El hombre se sienta en la mesa de juego, casi siempre pide un whisky y empieza con el póker. Está seguro del conocimiento que tiene sobre las cartas pero también está fascinado con la suerte en la que pone su futuro, el desafío de su existencia. Eso lo excita, le emociona, le estimula a seguir. Le agrada el aroma que despide el fieltro verde que forra las mesas. Le cautiva el sonido de las fichas al rodar, al mezclarse unas con otras y al ser recogidas en grupos y también le gustan los uniformes de etiqueta del personal.
Para Leonardo, el azar y la buena o mala suerte, no solo implica el ganar o perder dinero. Asocia la ventura del triunfo trivial con todo lo positivo, con la salud, con el amor, con la felicidad y asimismo, conecta el fracaso banal con todo lo negativo, con la enfermedad, con de desamor, con los desencuentros, con la desdicha, la traición, la desilusión y el fracaso.
—Si esta tarde he de ganar, Gabriela me sonreirá —especula— Si ocurre lo contrario, ni siquiera me mirará. La suerte atrae a la suerte y el infortunio al infortunio, se repite él.

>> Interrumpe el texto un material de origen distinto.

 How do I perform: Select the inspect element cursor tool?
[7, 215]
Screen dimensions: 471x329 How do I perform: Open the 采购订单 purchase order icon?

Aquella noche, Leo pierde una cantidad importante de billetes y antes de salir del local, sudoroso y contrariado, levanta la mirada. Gabriela no solo que lo ignora sino que en ese preciso momento cruza hacia la puerta de salida del brazo de un tipo de apariencia vulgar. Lleva puesto un sombrero de tono llamativo y caricaturesco, una chaqueta a cuadros que no combina con el pantalón y los zapatos deportivos. Todo un fantoche ridículo —piensa— pero hay que aceptar que hoy ha sido su día.